• Assignment
Please repeat each line of the data exactly, with nothing left out.

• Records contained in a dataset
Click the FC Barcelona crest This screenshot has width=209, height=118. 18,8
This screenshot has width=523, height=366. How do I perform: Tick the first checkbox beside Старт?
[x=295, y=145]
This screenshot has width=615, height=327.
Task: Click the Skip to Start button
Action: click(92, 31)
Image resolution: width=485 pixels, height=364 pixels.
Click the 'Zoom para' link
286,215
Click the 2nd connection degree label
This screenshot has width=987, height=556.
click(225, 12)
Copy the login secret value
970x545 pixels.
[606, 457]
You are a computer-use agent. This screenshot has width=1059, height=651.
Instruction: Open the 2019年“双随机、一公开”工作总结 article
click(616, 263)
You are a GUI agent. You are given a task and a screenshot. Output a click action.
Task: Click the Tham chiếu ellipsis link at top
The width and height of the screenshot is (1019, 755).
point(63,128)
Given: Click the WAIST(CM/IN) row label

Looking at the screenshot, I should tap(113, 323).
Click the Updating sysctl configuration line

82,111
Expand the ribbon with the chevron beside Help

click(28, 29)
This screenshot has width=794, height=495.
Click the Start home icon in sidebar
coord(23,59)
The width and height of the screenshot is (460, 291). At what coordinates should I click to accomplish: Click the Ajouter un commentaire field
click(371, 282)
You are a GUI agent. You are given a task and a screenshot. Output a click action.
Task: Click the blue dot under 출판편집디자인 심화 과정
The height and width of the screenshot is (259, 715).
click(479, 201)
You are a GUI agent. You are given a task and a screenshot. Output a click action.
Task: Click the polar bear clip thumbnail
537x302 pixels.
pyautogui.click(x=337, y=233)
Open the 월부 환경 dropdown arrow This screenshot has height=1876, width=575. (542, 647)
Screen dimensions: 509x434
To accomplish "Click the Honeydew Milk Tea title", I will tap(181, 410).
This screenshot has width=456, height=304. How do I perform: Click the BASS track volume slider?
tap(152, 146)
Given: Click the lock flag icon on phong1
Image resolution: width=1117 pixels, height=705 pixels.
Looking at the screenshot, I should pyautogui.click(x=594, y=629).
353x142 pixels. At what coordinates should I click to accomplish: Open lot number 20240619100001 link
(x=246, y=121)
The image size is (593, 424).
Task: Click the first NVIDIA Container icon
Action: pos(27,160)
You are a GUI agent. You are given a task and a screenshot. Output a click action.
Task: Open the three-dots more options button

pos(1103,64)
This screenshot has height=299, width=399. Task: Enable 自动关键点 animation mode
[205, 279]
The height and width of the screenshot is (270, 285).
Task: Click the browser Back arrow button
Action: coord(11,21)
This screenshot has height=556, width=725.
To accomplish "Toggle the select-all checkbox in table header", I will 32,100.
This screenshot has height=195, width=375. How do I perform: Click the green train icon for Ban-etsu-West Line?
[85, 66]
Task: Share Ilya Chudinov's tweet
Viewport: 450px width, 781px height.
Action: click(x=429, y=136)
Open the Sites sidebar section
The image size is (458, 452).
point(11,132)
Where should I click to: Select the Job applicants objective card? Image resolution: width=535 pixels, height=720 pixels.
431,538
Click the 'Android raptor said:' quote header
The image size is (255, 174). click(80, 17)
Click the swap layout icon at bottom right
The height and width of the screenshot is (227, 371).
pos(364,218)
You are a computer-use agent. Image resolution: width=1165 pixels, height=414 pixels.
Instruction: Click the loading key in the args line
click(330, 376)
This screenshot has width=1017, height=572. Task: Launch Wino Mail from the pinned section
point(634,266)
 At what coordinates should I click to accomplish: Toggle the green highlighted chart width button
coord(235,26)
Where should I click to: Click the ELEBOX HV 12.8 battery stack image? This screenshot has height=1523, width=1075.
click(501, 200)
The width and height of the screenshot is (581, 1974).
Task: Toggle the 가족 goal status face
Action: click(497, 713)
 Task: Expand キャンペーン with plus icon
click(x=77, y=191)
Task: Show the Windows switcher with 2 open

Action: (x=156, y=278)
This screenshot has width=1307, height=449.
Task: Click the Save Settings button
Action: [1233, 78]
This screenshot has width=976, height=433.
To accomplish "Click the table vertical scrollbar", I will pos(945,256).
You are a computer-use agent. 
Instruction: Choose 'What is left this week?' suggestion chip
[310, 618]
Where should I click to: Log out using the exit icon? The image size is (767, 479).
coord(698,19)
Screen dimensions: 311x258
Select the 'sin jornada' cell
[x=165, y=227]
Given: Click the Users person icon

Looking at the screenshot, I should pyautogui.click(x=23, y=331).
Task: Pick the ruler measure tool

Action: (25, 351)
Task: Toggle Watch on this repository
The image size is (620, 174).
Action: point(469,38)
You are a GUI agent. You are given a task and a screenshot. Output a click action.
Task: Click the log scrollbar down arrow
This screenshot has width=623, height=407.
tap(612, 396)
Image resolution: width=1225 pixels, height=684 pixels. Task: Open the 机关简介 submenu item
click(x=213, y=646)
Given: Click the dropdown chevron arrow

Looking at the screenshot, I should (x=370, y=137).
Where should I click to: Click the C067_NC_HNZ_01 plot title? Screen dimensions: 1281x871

• Exercise solution
Click the FC Barcelona crest This screenshot has width=209, height=118. 18,8
This screenshot has width=523, height=366. How do I perform: Tick the first checkbox beside Старт?
[x=295, y=145]
This screenshot has width=615, height=327.
Task: Click the Skip to Start button
Action: click(92, 31)
Image resolution: width=485 pixels, height=364 pixels.
Click the 'Zoom para' link
286,215
Click the 2nd connection degree label
This screenshot has width=987, height=556.
click(225, 12)
Copy the login secret value
970x545 pixels.
[606, 457]
You are a computer-use agent. This screenshot has width=1059, height=651.
Instruction: Open the 2019年“双随机、一公开”工作总结 article
click(616, 263)
You are a GUI agent. You are given a task and a screenshot. Output a click action.
Task: Click the Tham chiếu ellipsis link at top
The width and height of the screenshot is (1019, 755).
point(63,128)
Given: Click the WAIST(CM/IN) row label

Looking at the screenshot, I should tap(113, 323).
Click the Updating sysctl configuration line

82,111
Expand the ribbon with the chevron beside Help

click(28, 29)
This screenshot has width=794, height=495.
Click the Start home icon in sidebar
coord(23,59)
The width and height of the screenshot is (460, 291). At what coordinates should I click to accomplish: Click the Ajouter un commentaire field
click(371, 282)
You are a GUI agent. You are given a task and a screenshot. Output a click action.
Task: Click the blue dot under 출판편집디자인 심화 과정
The height and width of the screenshot is (259, 715).
click(479, 201)
You are a GUI agent. You are given a task and a screenshot. Output a click action.
Task: Click the polar bear clip thumbnail
537x302 pixels.
pyautogui.click(x=337, y=233)
Open the 월부 환경 dropdown arrow This screenshot has height=1876, width=575. (542, 647)
Screen dimensions: 509x434
To accomplish "Click the Honeydew Milk Tea title", I will tap(181, 410).
This screenshot has width=456, height=304. How do I perform: Click the BASS track volume slider?
tap(152, 146)
Given: Click the lock flag icon on phong1
Image resolution: width=1117 pixels, height=705 pixels.
Looking at the screenshot, I should pyautogui.click(x=594, y=629).
353x142 pixels. At what coordinates should I click to accomplish: Open lot number 20240619100001 link
(x=246, y=121)
The image size is (593, 424).
Task: Click the first NVIDIA Container icon
Action: pos(27,160)
You are a GUI agent. You are given a task and a screenshot. Output a click action.
Task: Open the three-dots more options button

pos(1103,64)
This screenshot has height=299, width=399. Task: Enable 自动关键点 animation mode
[205, 279]
The height and width of the screenshot is (270, 285).
Task: Click the browser Back arrow button
Action: coord(11,21)
This screenshot has height=556, width=725.
To accomplish "Toggle the select-all checkbox in table header", I will 32,100.
This screenshot has height=195, width=375. How do I perform: Click the green train icon for Ban-etsu-West Line?
[85, 66]
Task: Share Ilya Chudinov's tweet
Viewport: 450px width, 781px height.
Action: click(x=429, y=136)
Open the Sites sidebar section
The image size is (458, 452).
point(11,132)
Where should I click to: Select the Job applicants objective card? Image resolution: width=535 pixels, height=720 pixels.
431,538
Click the 'Android raptor said:' quote header
The image size is (255, 174). click(80, 17)
Click the swap layout icon at bottom right
The height and width of the screenshot is (227, 371).
pos(364,218)
You are a computer-use agent. Image resolution: width=1165 pixels, height=414 pixels.
Instruction: Click the loading key in the args line
click(330, 376)
This screenshot has width=1017, height=572. Task: Launch Wino Mail from the pinned section
point(634,266)
 At what coordinates should I click to accomplish: Toggle the green highlighted chart width button
coord(235,26)
Where should I click to: Click the ELEBOX HV 12.8 battery stack image? This screenshot has height=1523, width=1075.
click(501, 200)
The width and height of the screenshot is (581, 1974).
Task: Toggle the 가족 goal status face
Action: click(497, 713)
 Task: Expand キャンペーン with plus icon
click(x=77, y=191)
Task: Show the Windows switcher with 2 open

Action: (x=156, y=278)
This screenshot has width=1307, height=449.
Task: Click the Save Settings button
Action: [1233, 78]
This screenshot has width=976, height=433.
To accomplish "Click the table vertical scrollbar", I will pos(945,256).
You are a computer-use agent. 
Instruction: Choose 'What is left this week?' suggestion chip
[310, 618]
Where should I click to: Log out using the exit icon? The image size is (767, 479).
coord(698,19)
Screen dimensions: 311x258
Select the 'sin jornada' cell
[x=165, y=227]
Given: Click the Users person icon

Looking at the screenshot, I should pyautogui.click(x=23, y=331).
Task: Pick the ruler measure tool

Action: (25, 351)
Task: Toggle Watch on this repository
The image size is (620, 174).
Action: point(469,38)
You are a GUI agent. You are given a task and a screenshot. Output a click action.
Task: Click the log scrollbar down arrow
This screenshot has width=623, height=407.
tap(612, 396)
Image resolution: width=1225 pixels, height=684 pixels. Task: Open the 机关简介 submenu item
click(x=213, y=646)
Given: Click the dropdown chevron arrow

Looking at the screenshot, I should (x=370, y=137).
Where should I click to: Click the C067_NC_HNZ_01 plot title? Screen dimensions: 1281x871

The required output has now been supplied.